GIVEN PROBLEM: Format each line of the listing below as a Markdown table with two columns, Row and Line. Number the rows and leave out blank lines.

--- Start of PROVIDED MATERIAL ---

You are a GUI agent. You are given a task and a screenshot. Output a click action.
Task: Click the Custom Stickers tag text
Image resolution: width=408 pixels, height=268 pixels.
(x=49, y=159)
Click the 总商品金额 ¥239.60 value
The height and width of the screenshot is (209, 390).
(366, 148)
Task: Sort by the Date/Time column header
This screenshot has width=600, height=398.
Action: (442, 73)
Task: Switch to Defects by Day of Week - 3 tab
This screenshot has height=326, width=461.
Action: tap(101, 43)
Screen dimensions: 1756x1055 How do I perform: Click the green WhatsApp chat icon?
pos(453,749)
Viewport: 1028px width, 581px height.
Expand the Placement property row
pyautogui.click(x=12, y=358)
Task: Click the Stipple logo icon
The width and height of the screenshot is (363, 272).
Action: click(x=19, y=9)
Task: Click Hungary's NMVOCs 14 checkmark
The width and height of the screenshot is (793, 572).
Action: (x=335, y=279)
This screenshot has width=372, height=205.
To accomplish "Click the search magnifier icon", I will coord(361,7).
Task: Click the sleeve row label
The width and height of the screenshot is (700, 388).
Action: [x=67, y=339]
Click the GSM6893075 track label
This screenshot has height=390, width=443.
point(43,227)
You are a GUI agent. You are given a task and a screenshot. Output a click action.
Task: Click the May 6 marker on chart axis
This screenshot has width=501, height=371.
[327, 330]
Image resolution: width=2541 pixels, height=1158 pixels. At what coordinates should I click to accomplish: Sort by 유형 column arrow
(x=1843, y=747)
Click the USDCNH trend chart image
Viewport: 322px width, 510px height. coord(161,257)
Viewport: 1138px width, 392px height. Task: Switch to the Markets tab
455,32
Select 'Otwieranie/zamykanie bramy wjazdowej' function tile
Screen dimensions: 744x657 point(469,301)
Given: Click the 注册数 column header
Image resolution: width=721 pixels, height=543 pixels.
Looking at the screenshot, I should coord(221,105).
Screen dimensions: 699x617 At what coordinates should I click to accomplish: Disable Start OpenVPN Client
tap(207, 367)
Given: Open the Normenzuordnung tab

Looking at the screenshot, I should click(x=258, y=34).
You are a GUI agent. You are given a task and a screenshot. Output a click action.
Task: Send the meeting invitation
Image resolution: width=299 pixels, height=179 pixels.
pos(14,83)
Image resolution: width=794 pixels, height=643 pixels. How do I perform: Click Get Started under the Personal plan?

--- End of PROVIDED MATERIAL ---

TASK OUTPUT:
| Row | Line |
|---|---|
| 1 | You are a GUI agent. You are given a task and a screenshot. Output a click action. |
| 2 | Task: Click the Custom Stickers tag text |
| 3 | Image resolution: width=408 pixels, height=268 pixels. |
| 4 | (x=49, y=159) |
| 5 | Click the 总商品金额 ¥239.60 value |
| 6 | The height and width of the screenshot is (209, 390). |
| 7 | (366, 148) |
| 8 | Task: Sort by the Date/Time column header |
| 9 | This screenshot has width=600, height=398. |
| 10 | Action: (442, 73) |
| 11 | Task: Switch to Defects by Day of Week - 3 tab |
| 12 | This screenshot has height=326, width=461. |
| 13 | Action: tap(101, 43) |
| 14 | Screen dimensions: 1756x1055 How do I perform: Click the green WhatsApp chat icon? |
| 15 | pos(453,749) |
| 16 | Viewport: 1028px width, 581px height. |
| 17 | Expand the Placement property row |
| 18 | pyautogui.click(x=12, y=358) |
| 19 | Task: Click the Stipple logo icon |
| 20 | The width and height of the screenshot is (363, 272). |
| 21 | Action: click(x=19, y=9) |
| 22 | Task: Click Hungary's NMVOCs 14 checkmark |
| 23 | The width and height of the screenshot is (793, 572). |
| 24 | Action: (x=335, y=279) |
| 25 | This screenshot has width=372, height=205. |
| 26 | To accomplish "Click the search magnifier icon", I will coord(361,7). |
| 27 | Task: Click the sleeve row label |
| 28 | The width and height of the screenshot is (700, 388). |
| 29 | Action: [x=67, y=339] |
| 30 | Click the GSM6893075 track label |
| 31 | This screenshot has height=390, width=443. |
| 32 | point(43,227) |
| 33 | You are a GUI agent. You are given a task and a screenshot. Output a click action. |
| 34 | Task: Click the May 6 marker on chart axis |
| 35 | This screenshot has width=501, height=371. |
| 36 | [327, 330] |
| 37 | Image resolution: width=2541 pixels, height=1158 pixels. At what coordinates should I click to accomplish: Sort by 유형 column arrow |
| 38 | (x=1843, y=747) |
| 39 | Click the USDCNH trend chart image |
| 40 | Viewport: 322px width, 510px height. coord(161,257) |
| 41 | Viewport: 1138px width, 392px height. Task: Switch to the Markets tab |
| 42 | 455,32 |
| 43 | Select 'Otwieranie/zamykanie bramy wjazdowej' function tile |
| 44 | Screen dimensions: 744x657 point(469,301) |
| 45 | Given: Click the 注册数 column header |
| 46 | Image resolution: width=721 pixels, height=543 pixels. |
| 47 | Looking at the screenshot, I should coord(221,105). |
| 48 | Screen dimensions: 699x617 At what coordinates should I click to accomplish: Disable Start OpenVPN Client |
| 49 | tap(207, 367) |
| 50 | Given: Open the Normenzuordnung tab |
| 51 | Looking at the screenshot, I should click(x=258, y=34). |
| 52 | You are a GUI agent. You are given a task and a screenshot. Output a click action. |
| 53 | Task: Send the meeting invitation |
| 54 | Image resolution: width=299 pixels, height=179 pixels. |
| 55 | pos(14,83) |
| 56 | Image resolution: width=794 pixels, height=643 pixels. How do I perform: Click Get Started under the Personal plan? |